Quick answer: Detectors use different models and different thresholds. They often disagree on the same text. No single detector is the "right" answer.
Why they disagree
AI detectors are not interchangeable. They differ in three ways:
1. Training data
Each detector trained on a different mix of human and AI text. A model trained on news articles will read fiction differently than a model trained on essays.
2. Threshold
"AI" vs. "human" is a yes/no decision built on top of a probability. GPTZero might call 0.55 "AI." Originality.ai might use 0.40. Same text, different verdicts.
3. Update cadence
LLMs evolve. Detectors update at different speeds. A detector that is three months out of date scores GPT-4 output differently than one that updated last week.
Which detector should I trust?
It depends on what you need the text for:
- Academic submission? Trust the detector your institution actually uses (often Turnitin).
- Client deliverable? Trust the one your client cares about.
- General-purpose check? Look at the overall picture across all 8. If 6+ say human, you are in good shape.
Note: No detector is authoritative. Even Turnitin issues guidance saying its AI detection should be one signal among several, not a sole judgment.
What does "GPTinf's detector" mean, then?
GPTinf does not have a single proprietary detector trying to compete with the others. It runs your text through 8 third-party detectors and shows you each result. That is the point — you see disagreement when it happens, instead of relying on one black box.

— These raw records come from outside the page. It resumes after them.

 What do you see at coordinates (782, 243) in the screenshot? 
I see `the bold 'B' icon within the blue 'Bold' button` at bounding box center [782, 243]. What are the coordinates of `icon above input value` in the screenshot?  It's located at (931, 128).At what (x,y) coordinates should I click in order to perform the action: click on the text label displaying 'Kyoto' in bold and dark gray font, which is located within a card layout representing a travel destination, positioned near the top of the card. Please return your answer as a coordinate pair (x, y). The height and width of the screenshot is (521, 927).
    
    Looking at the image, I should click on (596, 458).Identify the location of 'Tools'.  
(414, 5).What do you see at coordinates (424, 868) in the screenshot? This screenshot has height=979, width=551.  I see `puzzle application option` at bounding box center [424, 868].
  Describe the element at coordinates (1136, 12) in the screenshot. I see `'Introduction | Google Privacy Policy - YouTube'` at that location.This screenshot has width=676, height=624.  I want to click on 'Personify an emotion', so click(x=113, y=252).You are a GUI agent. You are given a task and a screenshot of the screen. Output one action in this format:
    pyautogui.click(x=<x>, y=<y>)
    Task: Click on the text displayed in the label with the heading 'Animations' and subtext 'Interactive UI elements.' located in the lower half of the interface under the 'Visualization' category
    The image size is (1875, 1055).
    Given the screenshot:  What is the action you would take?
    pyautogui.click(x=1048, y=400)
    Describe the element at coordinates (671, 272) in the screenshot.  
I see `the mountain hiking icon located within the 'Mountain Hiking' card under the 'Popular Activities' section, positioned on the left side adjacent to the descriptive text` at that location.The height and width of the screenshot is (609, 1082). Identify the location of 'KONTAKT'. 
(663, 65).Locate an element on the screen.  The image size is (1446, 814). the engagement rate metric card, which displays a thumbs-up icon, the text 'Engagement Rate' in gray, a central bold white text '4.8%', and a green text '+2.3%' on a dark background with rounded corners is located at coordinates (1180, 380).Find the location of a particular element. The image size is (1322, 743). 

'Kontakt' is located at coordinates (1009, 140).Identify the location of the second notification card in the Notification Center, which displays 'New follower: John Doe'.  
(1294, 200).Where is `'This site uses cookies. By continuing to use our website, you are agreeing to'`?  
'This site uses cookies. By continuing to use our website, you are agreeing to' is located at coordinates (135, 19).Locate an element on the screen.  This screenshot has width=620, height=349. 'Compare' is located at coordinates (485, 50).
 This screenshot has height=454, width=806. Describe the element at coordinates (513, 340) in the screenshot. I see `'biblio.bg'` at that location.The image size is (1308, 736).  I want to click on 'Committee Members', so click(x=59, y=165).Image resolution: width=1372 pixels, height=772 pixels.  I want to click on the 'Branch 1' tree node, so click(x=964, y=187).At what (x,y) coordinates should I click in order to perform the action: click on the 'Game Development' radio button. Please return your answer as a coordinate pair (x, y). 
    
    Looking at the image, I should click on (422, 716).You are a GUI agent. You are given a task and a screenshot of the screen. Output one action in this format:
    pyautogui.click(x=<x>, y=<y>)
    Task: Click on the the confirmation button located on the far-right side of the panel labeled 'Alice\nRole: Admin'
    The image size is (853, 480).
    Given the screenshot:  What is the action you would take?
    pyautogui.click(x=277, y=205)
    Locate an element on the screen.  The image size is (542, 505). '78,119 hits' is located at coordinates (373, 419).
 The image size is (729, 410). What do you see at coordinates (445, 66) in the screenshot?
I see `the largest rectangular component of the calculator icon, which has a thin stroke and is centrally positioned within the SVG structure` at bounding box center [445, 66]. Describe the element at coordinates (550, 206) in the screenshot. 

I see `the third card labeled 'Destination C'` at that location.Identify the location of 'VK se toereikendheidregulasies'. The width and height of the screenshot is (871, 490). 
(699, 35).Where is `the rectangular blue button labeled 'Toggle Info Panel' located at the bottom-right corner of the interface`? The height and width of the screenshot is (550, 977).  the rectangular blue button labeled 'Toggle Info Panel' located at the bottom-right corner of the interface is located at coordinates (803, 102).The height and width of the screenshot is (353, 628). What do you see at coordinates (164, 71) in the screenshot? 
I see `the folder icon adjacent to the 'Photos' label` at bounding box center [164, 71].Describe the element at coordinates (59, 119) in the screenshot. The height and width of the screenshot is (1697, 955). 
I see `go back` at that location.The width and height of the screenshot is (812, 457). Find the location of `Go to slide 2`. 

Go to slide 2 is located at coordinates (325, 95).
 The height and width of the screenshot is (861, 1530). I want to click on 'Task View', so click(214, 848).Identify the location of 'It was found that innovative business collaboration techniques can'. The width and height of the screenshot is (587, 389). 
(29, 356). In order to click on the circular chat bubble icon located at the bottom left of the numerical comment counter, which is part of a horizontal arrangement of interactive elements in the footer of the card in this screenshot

Why your text might score differently on the same detector twice
Some detectors are non-deterministic — they sample. If you run the same text twice and get 0.60 then 0.58, that is not a bug.
FAQ
Is one detector better than the others? Not in general. Some are stricter (lower threshold). Some update more often. "Better" depends on what your reader will use.
Can I argue with a teacher who got a "high AI" score? That is between you and your teacher. The honest message is: detectors are imperfect, and humans should treat them as one signal — not the final word. See GPTinf's stance on AI ethics.
Does running text through GPTinf affect future scans? No. GPTinf does not share your text with the detectors as training data.